» **Text shown**:
Ripple CTO David Schwartz: Proof of Identity Will Require Certificate Authority-Like Approach
In the virtual halls of Blockchain Journal (BCJ), we often talk about an elephant-in-the-room-like problem that we've nicknamed "The William Shatner Problem." It all started when our technical analyst Bob Reselman was looking at some non-fungible tokens that were once minted on the Wax blockchain in partnership with William Shatner and then asked a simple question: "How is anybody expected to know for sure that it was the real William Shatner who worked on these NFTs and not an imposter?"
When BCJ editor-in-chief David Berlind posed that same question to Wax co-founder William Quigley during the NFT.NYC 2023 conference in New York City, Quigley's answer was essentially that we have to trust Wax as a central entity to be telling the truth and that like Amazon, it's beholden upon Wax to market itself (and maintain itself) as a trustworthy marketplace. The problem with this approach is that it's a non-technological and non-standard approach that doesn't scale across the blockchain industry. In fact, BCJ's so-called William Shatner problem is not just about C2C contexts involving consumer activity in the primary and secondary market of NFTs. It's also a proxy for a larger identity issue that needs solving before businesses can fully exploit the potential of distributed ledger technologies.
During Consensus 2023 in Austin, Texas, after Ripple CTO David Schwartz concluded a fireside chat during which he openly discussed some of the challenges when it comes to the intersection of blockchain and identity, BCJ's David Berlind interviewed him for his perspective on the William Shatner problem. Similar to some of the conclusions that were reached in Berlind's interview of Wax's Quigley, Schwartz — one of the OGs of blockchain technology — agreed that it is a problem that needs solving, joked that he and Berlind should call some venture capitalists, and suggested there may be no way to avoid the need for central authorities that vouch for the identities of blockchain users (individuals or organizations). The idea is similar to the originally intended role of Certificate Authorities back in the days of Web 1.0.
By David BerlindPublished:May 5, 2023
David Berlind: Today is April 27th. This is the Blockchain Journal podcast. I'm your host, David Berlind, and I'm at Consensus 2023 in Austin, Texas where I'm standing with David Schwartz, who's the CTO of Ripple. And David, you just got done doing a fireside chat with David Bchiri of the XRPL Commons. You were talking a little bit about identity and how that's one of your favorite topics to talk about and some more recent work that Ripple's working on has to do with identity. You mentioned a problem where today you don't have a lot of identities connected to accounts. Those accounts are anonymous in many cases, it makes it hard particularly in B2B contexts, for businesses to do their business with other businesses. So first of all, welcome to the show.
David Schwartz: Thank you. Pleasure to be here.

» **Supplied information**:

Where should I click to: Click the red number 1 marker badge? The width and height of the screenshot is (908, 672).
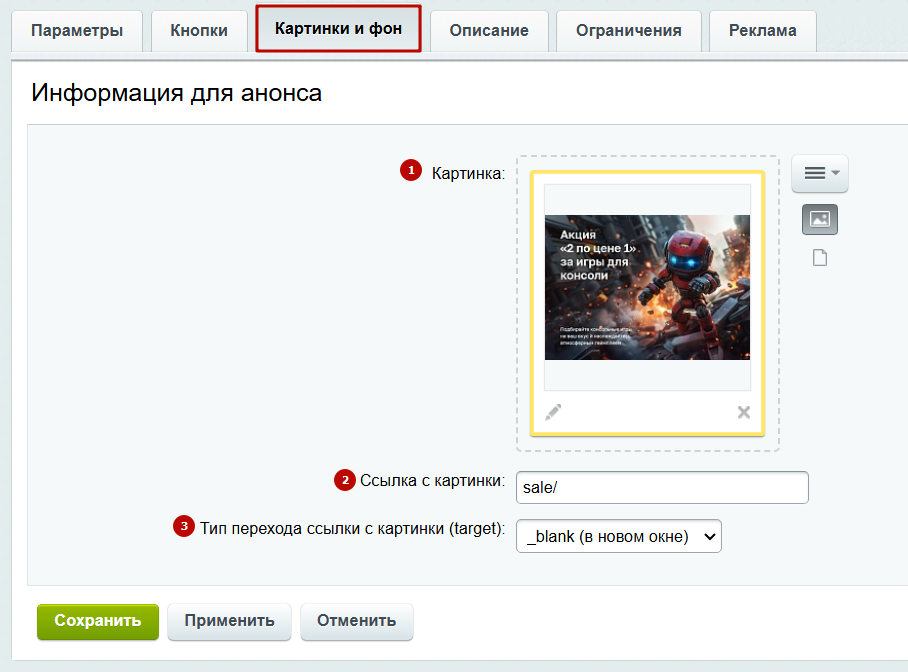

» **Exercises**:
1. According to the article on Ripple CTO David Schwartz and identity, which Blockchain Journal technical analyst first raised the question behind "The William Shatner Problem"?
2. Continue the article on Ripple CTO David Schwartz and identity from the point at which it stops, keeping the interview format.
The material plays no part in what follows and can be set aside.

» **Per-task answers**:
1. Bob Reselman

2.
Berlind: What's the solution to that problem? Because today, like we watched, when Siemens — they tokenized the bond on a blockchain. They used Polygon. They fractionalized that bond into four pieces. It was a 60 million euro bond. A bunch of other banks bought those four pieces. That's the primary market. But on the secondary market, that's a B2B context. Eventually, if you see more businesses doing things like that, these secondary markets have no idea whether it was actually Siemens that minted that thing in the first place and what they're getting. And at Blockchain Journal, we call this the William Shatner problem because we saw William Shatner mint some NFTs a couple of years back, and we weren't sure how you would know they were actually minted by William Shatner himself and not somebody else claiming to be William Shatner. They did that on WAX. And we asked William Quigley, who's the founder of WAX, how do you know that was really William Shatner?
And he said, "Well, because we said it's so." And I thought, well, that's kind of a centralized approach. It doesn't really solve the problem in a scalable fashion. It's not technological. It's more about trusting a middleman. And additionally, if we look back in time, we already had something like that called certificate authorities that did that same thing for Web 1.0. And now I would say CAs are kind of dead. If you go to any page that's served by Google, the certificate authority is Google, which defeats the whole purpose. So what's the solution to this problem?
Schwartz: Well, and I'd also point out that that solution might work well for William Shatner, but it's not going to work well for... It doesn't scale, it's going to work well for the A-list celebrities who some big entity can make sure that they're actually... Someone can talk to their representative. That doesn't work for ordinary people. I think the solution is going to have to be decentralized identity systems that can be bound to accounts. So I didn't mention the NFT case when I was talking in the fireside chat, I was talking more about the compliance issue for institutions.
But you're right that there is an equal problem, maybe even a bigger problem with NFT issuance where if I want to issue an NFT, how do people know it's me? And the solution is going to have to be something somewhat like certificate authorities, where there will be entities that will vouch for my identity, they'll verify my identity in a country-specific way in the United States, it might be [my] driver's license and they'll issue a certificate that I can then attach to a ledger account. And then if I issue an NFT, you can see the account that issued it on the blockchain and then you can walk your way to that certificate.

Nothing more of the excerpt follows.